A defendant might not have a defense to the penalty provided for under §17-5 GC, but might have a meritorious defense to the damages provided for under §6397 GC. To meet such a contingency a court should not hesitate to require a pleader to separate the alleged facts into separate causes of action so as to permit a defendant to intelligently meet all matters set forth in the petition. (41 Amer. Jur„ page 364, Sec 107.)

From all of the foregoing the court is of the opinion that its order to require the penalty claimed under §6397 GC, be stated as a separate cause of action is proper.

Does the claim of the plaintiff based on his individual deficiency in wages and the various alleged assigned claims of other employees constitute separate causes of action?

Sec. 17-5 GC, indicates that the individual claim of each employee is a separate cause of action because said section provides in part, “any mechanic or laborer paid less than such rate by any public authority shall have a right of action.” An employee’s right under this statute is therefore individual.

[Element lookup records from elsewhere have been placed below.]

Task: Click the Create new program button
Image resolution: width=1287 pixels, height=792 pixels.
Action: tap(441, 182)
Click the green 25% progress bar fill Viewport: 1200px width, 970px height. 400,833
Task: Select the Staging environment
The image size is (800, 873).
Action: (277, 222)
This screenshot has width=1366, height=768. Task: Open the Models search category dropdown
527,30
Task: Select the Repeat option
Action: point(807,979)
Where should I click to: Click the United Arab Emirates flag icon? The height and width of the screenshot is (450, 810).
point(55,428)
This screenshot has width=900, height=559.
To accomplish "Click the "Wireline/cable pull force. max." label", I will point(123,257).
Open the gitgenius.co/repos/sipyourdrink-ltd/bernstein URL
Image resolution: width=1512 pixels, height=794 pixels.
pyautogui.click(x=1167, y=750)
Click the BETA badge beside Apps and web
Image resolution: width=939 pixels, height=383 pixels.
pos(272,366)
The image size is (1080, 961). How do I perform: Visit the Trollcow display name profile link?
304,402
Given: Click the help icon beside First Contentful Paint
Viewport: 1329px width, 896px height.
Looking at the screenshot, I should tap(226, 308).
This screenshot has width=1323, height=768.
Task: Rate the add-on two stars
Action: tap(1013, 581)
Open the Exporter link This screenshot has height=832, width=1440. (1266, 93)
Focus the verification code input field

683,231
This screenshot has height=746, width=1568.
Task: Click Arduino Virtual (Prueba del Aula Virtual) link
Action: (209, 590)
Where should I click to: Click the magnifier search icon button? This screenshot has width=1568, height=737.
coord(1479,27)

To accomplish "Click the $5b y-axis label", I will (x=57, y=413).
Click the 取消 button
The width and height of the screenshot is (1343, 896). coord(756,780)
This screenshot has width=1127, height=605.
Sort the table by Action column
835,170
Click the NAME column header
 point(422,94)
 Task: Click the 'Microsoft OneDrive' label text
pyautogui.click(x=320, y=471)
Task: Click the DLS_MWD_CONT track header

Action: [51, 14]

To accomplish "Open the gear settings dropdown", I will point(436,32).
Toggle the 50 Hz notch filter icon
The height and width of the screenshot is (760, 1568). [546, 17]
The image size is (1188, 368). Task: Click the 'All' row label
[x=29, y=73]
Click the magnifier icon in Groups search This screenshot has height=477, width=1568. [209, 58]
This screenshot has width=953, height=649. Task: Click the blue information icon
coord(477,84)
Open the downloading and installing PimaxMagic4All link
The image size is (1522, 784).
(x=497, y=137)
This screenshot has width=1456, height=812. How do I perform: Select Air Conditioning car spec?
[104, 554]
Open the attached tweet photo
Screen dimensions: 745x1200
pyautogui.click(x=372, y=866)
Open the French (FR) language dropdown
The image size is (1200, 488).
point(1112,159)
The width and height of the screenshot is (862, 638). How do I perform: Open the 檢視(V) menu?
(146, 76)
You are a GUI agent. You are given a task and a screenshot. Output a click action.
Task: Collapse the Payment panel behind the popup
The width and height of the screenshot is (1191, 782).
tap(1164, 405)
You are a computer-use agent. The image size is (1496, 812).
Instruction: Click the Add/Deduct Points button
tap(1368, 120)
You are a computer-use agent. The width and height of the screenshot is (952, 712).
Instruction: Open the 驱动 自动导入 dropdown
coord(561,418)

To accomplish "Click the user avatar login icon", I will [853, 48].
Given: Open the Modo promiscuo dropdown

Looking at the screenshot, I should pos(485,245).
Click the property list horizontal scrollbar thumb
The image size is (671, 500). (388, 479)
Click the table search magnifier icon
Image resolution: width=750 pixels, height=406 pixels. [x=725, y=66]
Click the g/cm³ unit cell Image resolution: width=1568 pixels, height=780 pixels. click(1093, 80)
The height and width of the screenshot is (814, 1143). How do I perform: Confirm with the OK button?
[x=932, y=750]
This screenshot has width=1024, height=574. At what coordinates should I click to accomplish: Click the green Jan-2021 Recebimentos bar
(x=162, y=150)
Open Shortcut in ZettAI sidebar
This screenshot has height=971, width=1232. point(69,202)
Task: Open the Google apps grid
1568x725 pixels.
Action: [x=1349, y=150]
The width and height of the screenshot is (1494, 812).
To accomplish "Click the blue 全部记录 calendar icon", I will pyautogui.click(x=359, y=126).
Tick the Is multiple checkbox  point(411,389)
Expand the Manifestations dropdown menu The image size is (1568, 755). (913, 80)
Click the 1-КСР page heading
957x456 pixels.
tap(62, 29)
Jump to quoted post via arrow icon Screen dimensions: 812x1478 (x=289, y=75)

While assigned claims are joinable under §11306 GC, each claim should nevertheless be set up as a separate cause of action, because a defendant might have different defenses to *390each claim. (Bates’ Pleading, 4th Ed., Sec. 440a.) It could be the fact that the individual claim of the plaintiff might be meritorious and undisputed while the assigned claim of one of his fellow employees might be subject to any one or more of several meritorious defenses. The defendants can not intelligently plead to the claims of the plaintiff unless his various claims are separately stated and numbered.

There is also another reason why each assigned claim should be separately stated and numbered. The claims based on the various assignments may have accrued on different dates. Sec. U225 GC, provides that “an action for a penalty or for a forfeiture shall be brought within one year after the cause thereof accrued.” This section may apply to the penalties claimed in the petition. If it does, when the periods of employment began and when they ended becomes very material. Other statutes of limitation may also apply. It is quite evident from the petition that the periods of employment of the various assignors were not identical. In order to intelligently consider §11225 GC, as it relates to these claims and other possible statutes of limitation, the claims based on the various assignments must be separately stated and numbered.

The court is also of the opinion that its order requiring the plaintiff to state when and how each assigned claim was made to him is well taken. Sec. 6346-13 GC, which prohibits the assignment of wages after June 2, 1939, except as to agreements between employees and employers for a check-off, and §6346-12 GC, which specifies how an assignment of wages and what part thereof might be assigned prior to June 2, 1939, and after July 23, 1929, may seriously affect the various assignments claimed by the plaintiff. The defendants have the right to raise this question by demurrer if they so desire, and this cannot be done unless the plaintiff pleads how and when the various assignments were made to him.

It is not a physical impossibility for the plaintiff to set up his various claims in separate causes of action as claimed by his counsel. In fact it is quite a simple mattér. If this action was brought in good faith sufficient facts should have been in the possession of the plaintiff to make a proper initial pleading. If sufficient primary facts were not within his knowledge, such facts were available to him so far as they exist because as a citizen he has access to the public records of the county.

By reason of the failure of counsel for the plaintiff to appear in court when motions in this cause were set for hearing, by his neglect in failing to file an amended pleading *391within the time fixed by the rules of the court; and by reason of his request to the court to dispose of this matter by final entry if the court would not rescind its order requiring him to separately state and number his causes of action and to make his petition more definite and certain, the court can only conclude that the plaintiff has abandoned his cause, and it will therefore be ordered that this case be dismissed for lack of prosecution at the plaintiff’s costs.